The wierdness of English - or weirdness

There are just too many exceptions and rule-breakers in American English. These exceptions confound and confuse many of us, but are especially confusing to ESL learners and Orangeboy. Once he memorizes a rule about English or spelling he, quite rightly, expects it to always apply. It is just impossible to adequately explain so many exceptions, but I do my best. The best answer I have to give is that many words were derived from words in other languages and are pronounced according to the rules of THAT language - sort of - errr- sometimes. Like when we say "bow-kay" for bouquet which is from French. Right? The French like to put extra letters at the end of words to make them look fancy, but they don't pronounce all those letters.

And then there are NAMES. Trying to decide how to properly pronounce a name can lead to lengthy arguments between Orangeboy and Antagonist S (a.k.a. Orangeboy's sister). For the life of me I can't figure out why they don't just ASK somebody who would know. I guess that's too easy. It's like when I'm watching a TV show thinking, "If the woman wasn't expecting anyone to ring her doorbell so late at night, why did she just open the door without looking out or anything? If she hadn't opened the door, she wouldn't have been murdered and then the detectives wouldn't have discovered that she was a Kindergarten teacher by day and escort by night, and they wouldn't have connected her to all those prominent city leaders including that judge!"
But that would be too easy and they wouldn't have had an episode.

Anyway... Today Antagonist S was trying to tell me who they learned about today in school. At first, I thought she was telling me about a storybook character named Mary the Baboon. Then she tried to correct herself and it sounded like she said, Mary Beth Bafoon.

Orangeboy said, "No, it's Mack-cloy-ed."

I said, "WHAAAA?! Did you learn about a baboon? Or was that a BAFOON?"

Antagonist S: "Mary Mack-clowd Bah-foon!"

Me, the Mom: "Did you learn about an animal or a clown?"

Antagonist S and Orangeboy: "NO! Mary Mack-cloid Befoon! She started a school!"

Orangeboy, again with the: "It's Mack-cloy-ed."

(I have to stop here and let you know that Orangeboy and Antagonist S both have trouble pronouncing "th" sounds. They both tend to make an f or v sound instead - like Muvver instead of Mother, or mumf instead of month, or even bohf instead of both.)

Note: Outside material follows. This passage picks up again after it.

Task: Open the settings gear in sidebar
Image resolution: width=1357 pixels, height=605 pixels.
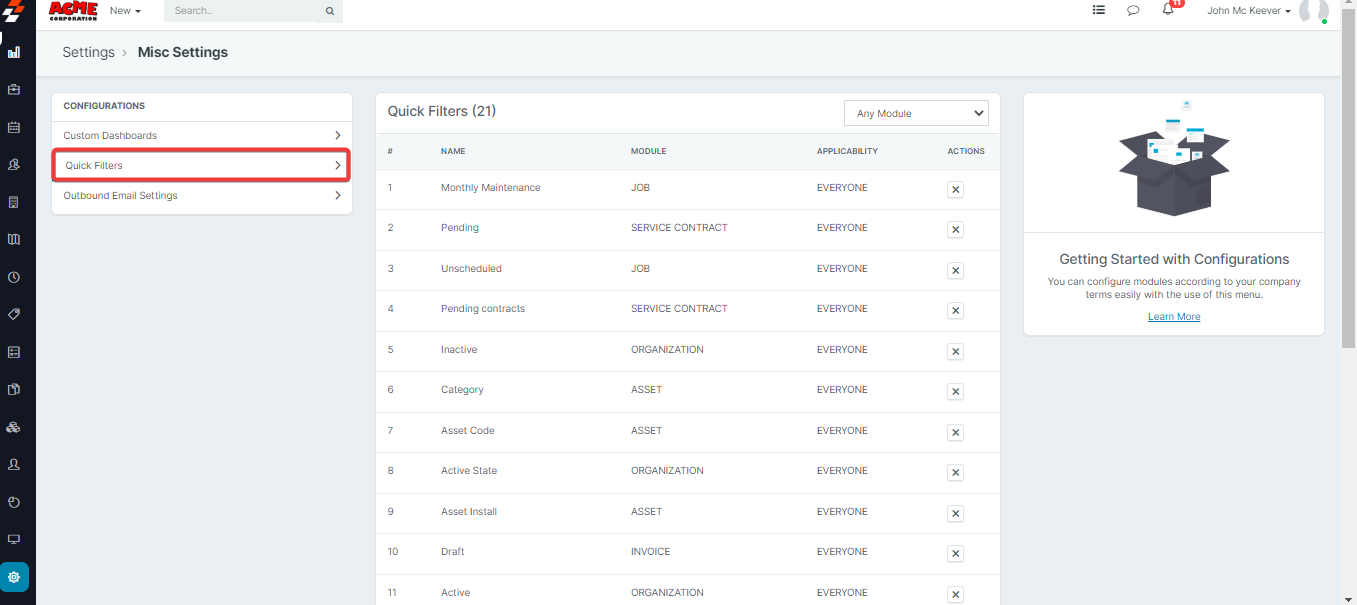Action: point(14,577)
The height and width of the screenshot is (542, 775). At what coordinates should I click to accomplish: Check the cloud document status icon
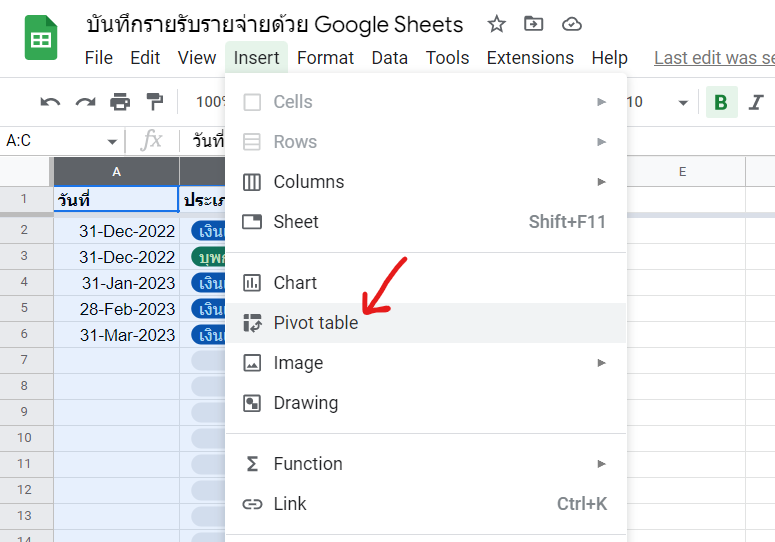[572, 24]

Me: "Is she a bafoon? Some kind of idiot?"

A or O: "No, she started a school!"

Now I get it. They are talking about Mary Mcleod Bethune, a daughter of former slaves who started the first school for African-American girls in Florida; only Orangeboy is convinced that Mcleod should be pronounced more like it looks, and they are both having trouble with the "th" in Bethune.

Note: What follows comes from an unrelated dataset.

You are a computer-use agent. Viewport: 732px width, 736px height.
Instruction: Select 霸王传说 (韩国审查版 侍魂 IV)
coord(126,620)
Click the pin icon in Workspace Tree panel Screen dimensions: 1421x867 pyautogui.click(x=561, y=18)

Mary Mc-cloud Beh-THune! It was tough day at school for those two.


  1. I really embraced foreign languages when I got to study them. I enjoyed learning all the other rules, especially in languages with fewer exceptions than English. English really is a bitch of a language.

  2. Foster is also very English-rule bound. To a fault. I feel sorry for his teachers and aides. (*snicker, well, maybe some of them anyway!)

    And I mess up the ie/ei thing all the time. Thier? Anyone?

  3. You're right, Quirky Mom.
    Pixiemama, I lost in a spelling bee in 2nd grade because my word was field (feild?). I became third runner up.
    And today the kids learned about Fur-good Marshall!

  4. "The French like to put extra letters at the end of words to make them look fancy, but they don't pronounce all those letters."

    OMG - LOVE IT LOVE IT. I don't care if it's true or not..... the lengths we go.....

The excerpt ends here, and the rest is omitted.